How to Use Kindle Books with NotebookLM (Full Workflow)
• By Mike
To use Kindle books with NotebookLM in 2026, you need to get the book into a source format NotebookLM can read. If you have a DRM-free EPUB, upload it directly. If you have a purchased Kindle book, extract the text first, then upload the clean text to NotebookLM for source-grounded Q&A, Mind Maps, study guides, and Audio Overviews.

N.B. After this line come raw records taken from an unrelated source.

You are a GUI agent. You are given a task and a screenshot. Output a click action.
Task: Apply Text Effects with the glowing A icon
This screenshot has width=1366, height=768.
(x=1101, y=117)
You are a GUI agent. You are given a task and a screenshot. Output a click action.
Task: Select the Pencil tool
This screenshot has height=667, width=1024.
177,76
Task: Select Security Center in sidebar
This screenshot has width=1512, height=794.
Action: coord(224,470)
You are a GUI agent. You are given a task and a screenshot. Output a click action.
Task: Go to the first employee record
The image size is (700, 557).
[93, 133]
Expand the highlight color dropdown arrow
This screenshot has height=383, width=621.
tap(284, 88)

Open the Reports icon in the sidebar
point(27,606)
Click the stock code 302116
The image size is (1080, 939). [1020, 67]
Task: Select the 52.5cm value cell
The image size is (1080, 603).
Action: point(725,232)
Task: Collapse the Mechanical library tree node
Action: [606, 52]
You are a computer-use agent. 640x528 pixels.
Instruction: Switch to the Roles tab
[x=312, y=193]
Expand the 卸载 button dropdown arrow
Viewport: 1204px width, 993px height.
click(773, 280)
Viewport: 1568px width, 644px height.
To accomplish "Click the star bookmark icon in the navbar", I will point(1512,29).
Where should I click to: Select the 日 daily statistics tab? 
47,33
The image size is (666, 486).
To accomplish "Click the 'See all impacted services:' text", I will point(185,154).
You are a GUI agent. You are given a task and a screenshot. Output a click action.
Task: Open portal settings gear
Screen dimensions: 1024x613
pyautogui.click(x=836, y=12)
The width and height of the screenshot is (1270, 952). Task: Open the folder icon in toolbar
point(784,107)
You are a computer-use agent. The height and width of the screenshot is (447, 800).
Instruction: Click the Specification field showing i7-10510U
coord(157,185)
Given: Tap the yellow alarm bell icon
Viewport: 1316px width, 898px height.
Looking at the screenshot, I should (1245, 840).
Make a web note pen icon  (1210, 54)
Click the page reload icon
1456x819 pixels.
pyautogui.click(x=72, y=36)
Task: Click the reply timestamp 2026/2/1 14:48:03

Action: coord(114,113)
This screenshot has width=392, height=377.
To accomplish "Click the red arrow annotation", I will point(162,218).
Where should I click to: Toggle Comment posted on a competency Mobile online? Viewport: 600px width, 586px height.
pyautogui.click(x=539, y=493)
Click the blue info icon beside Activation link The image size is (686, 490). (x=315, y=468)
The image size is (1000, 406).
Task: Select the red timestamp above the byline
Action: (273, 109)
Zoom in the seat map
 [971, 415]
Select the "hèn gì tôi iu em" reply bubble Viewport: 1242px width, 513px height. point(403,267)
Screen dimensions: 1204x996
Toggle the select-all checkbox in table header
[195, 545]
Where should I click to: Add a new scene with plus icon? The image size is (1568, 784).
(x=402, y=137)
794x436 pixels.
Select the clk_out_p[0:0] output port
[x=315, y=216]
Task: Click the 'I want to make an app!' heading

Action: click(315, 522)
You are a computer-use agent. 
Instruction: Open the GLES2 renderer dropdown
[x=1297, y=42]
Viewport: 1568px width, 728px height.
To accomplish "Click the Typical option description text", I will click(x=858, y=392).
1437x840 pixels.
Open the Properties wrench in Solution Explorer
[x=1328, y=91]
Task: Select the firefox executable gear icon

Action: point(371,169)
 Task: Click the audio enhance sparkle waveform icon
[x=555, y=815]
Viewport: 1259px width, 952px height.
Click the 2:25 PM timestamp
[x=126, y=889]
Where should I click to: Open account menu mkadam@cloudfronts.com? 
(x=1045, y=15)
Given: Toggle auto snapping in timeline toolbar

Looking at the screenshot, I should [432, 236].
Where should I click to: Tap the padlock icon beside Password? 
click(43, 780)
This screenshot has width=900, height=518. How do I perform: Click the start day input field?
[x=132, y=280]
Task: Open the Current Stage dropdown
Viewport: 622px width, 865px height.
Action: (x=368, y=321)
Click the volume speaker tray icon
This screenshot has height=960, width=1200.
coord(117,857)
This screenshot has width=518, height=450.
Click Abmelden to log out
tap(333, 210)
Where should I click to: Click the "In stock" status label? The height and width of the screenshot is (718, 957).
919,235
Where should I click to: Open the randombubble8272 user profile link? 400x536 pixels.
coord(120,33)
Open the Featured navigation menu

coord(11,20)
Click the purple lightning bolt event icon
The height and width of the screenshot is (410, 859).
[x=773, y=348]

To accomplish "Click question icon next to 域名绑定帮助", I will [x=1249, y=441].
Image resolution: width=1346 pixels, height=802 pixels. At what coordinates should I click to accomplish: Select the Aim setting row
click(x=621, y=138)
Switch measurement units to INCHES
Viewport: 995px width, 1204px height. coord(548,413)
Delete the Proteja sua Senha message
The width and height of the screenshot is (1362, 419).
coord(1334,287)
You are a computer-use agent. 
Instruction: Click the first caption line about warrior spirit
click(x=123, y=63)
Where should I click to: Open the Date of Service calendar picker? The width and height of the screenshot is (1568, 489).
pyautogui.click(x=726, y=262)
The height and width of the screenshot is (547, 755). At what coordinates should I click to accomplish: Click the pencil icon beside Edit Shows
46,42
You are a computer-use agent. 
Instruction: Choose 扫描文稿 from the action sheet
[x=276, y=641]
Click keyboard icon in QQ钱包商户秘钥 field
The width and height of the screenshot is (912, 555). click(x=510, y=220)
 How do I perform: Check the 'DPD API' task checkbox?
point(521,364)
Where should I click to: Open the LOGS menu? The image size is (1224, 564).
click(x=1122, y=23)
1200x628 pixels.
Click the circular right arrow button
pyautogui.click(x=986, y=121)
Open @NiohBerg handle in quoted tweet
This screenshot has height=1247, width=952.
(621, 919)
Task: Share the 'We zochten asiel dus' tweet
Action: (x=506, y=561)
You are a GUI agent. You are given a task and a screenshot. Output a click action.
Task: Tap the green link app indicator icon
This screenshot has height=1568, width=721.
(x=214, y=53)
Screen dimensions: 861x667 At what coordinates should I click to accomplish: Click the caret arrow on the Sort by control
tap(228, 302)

I built TextMuncher because I kept running into this exact wall. Kindle displays the book on your screen, but Amazon blocks copy-paste after a small percentage of the text. NotebookLM is excellent once it has the source. The bottleneck is getting the Kindle book out of Amazon's reader and into a file NotebookLM can use.
This guide covers the full workflow: when EPUB upload works, why Kindle's native files still do not, how to extract text from Kindle Cloud Reader, and how to turn that text into a useful NotebookLM notebook.
Can You Upload Kindle Books Directly to NotebookLM?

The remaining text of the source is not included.